Because Jack and I enjoy eating in restaurants, we have made every attempt to teach our children how to behave in restaurants. Very early on we decided that bringing these people into our lives meant sharing our lives with them and not hiring a babysitter every time we wanted to venture out for dinner. And so, at 10 days, they lunched, al fresco, at an Irish pub. The following week they had dinner at our neighborhood sushi spot. They have progressed from sleeping through the entire meal to sitting next to us, in chairs, and eating actual food. And we do this with as little accouterments as possible, working hard to make meal time family time. Most importantly, they are expected to remain in their seats the entire time, as they are at home.
Perhaps we are simply too strict, we expect too much, as recently I have been besieged with children wandering restaurants. The girls and I had lunch at Chipotle yesterday, a very easy place to stop for a quick bite with them, black bean quesadillas and guacamole and they are quite happy. Immediately after we sat down the child appeared at our table. She was without a parent, her snow pants were falling down, unzipped, and her shirt had food all over it. She stood staring, from the end of the table. We made small talk, mine mostly being "where are your parents?" while my children were a bit more hospitable, asking her name and age. She said nothing. She wandered off. We started lunch. She appeared again. "My name is Rebecca". And then she did the most horrifying of things, she reached out and tried to touch my food. I recoiled in terror having great fear of germ infested others, especially parent free children with runny noses and slouchy pants who are touching my food. I looked around and saw no adult looking for this child. "My dad is feeding my sister". Yes, there he was, on the complete opposite side of the restaurant, not so much as scanning the crowd for his other daughter. "Maybe you could go back and have lunch with your dad?". She wandered off and I watched to make sure she actually made it all the way over. She did.
We began eating. "Mom, she's back, that girl is back". No less than five times did this child wander to my table and stand, staring, as we sat and looked at her. Mary and Kate are wonderful eaters but had little interest in their quesadilla with this lost looking child standing at our table. Five times I sent her back to her father and each time she returned. At last he stood up, put on his coat, dressed the other child, and then stood, waiting for this one to return.

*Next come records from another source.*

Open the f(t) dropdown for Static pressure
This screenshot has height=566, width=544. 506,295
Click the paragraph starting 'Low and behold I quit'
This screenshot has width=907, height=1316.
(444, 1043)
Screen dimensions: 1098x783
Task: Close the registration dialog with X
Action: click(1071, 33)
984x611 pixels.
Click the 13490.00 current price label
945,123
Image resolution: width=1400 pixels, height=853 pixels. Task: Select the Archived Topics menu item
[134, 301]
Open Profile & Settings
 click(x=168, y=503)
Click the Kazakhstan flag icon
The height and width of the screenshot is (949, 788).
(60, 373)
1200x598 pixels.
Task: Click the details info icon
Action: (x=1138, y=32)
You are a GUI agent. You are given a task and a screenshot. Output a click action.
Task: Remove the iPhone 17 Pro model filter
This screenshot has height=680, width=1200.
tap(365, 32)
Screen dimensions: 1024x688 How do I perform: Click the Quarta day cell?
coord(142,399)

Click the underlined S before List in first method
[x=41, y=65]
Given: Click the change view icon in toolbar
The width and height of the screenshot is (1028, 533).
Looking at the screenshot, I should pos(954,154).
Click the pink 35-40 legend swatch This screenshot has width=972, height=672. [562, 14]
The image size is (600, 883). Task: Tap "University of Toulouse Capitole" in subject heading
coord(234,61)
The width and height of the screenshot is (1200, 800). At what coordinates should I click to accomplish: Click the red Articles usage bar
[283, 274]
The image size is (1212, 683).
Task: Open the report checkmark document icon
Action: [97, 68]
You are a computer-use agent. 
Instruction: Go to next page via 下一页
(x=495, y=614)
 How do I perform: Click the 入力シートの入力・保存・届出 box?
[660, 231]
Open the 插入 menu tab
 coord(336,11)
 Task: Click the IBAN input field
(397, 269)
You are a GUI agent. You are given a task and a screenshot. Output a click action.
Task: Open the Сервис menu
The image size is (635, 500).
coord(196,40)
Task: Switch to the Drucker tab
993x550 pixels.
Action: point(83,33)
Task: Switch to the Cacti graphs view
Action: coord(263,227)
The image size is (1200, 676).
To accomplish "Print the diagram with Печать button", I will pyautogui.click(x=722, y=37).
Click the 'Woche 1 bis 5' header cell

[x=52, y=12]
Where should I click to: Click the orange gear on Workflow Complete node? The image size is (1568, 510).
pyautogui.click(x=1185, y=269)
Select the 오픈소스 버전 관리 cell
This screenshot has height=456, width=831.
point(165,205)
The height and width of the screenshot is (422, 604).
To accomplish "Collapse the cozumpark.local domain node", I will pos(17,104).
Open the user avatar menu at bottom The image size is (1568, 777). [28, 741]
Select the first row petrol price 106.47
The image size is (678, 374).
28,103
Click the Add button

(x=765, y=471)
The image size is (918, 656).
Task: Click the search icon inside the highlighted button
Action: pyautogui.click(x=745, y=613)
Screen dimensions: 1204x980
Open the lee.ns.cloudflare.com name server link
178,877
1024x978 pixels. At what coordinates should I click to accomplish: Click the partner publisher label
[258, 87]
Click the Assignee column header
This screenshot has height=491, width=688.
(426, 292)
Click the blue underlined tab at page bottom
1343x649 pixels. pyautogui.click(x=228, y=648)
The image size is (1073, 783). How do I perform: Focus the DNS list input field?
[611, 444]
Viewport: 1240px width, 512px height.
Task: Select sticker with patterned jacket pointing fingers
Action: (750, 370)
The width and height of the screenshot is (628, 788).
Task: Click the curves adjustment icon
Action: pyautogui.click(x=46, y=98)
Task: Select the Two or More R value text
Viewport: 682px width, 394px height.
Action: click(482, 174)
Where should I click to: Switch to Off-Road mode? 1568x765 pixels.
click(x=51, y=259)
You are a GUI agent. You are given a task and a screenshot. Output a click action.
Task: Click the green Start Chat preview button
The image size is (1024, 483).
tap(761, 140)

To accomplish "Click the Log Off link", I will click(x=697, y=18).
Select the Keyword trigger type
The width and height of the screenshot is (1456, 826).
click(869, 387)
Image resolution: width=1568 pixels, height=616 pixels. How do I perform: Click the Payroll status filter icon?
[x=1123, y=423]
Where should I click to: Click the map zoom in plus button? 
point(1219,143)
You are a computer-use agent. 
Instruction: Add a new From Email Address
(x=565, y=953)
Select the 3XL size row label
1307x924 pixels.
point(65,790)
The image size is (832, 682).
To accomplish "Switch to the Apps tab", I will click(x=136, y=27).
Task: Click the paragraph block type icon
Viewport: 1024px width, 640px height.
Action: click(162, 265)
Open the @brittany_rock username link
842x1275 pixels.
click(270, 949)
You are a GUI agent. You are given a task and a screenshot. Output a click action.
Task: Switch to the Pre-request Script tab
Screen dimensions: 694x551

Surely he will come over and apologize, surely he will come over and thank me for watching his daughter, surely he will come over and pay me for babysitting, nothing. She shuffled back, still in disrepair, he zipped her coat and out they went.
Never at a loss for words, we parlayed this into a conversation about the importance of staying in your seat, thankfully. And they understood, although I did feel a bit sorry for Rebecca. Zip her pants, wipe her nose and clean her shirt, she's probably a lovely child who would just like to have lunch with her dad, not some germ freak woman and her two children, who happily like to sit in their seats.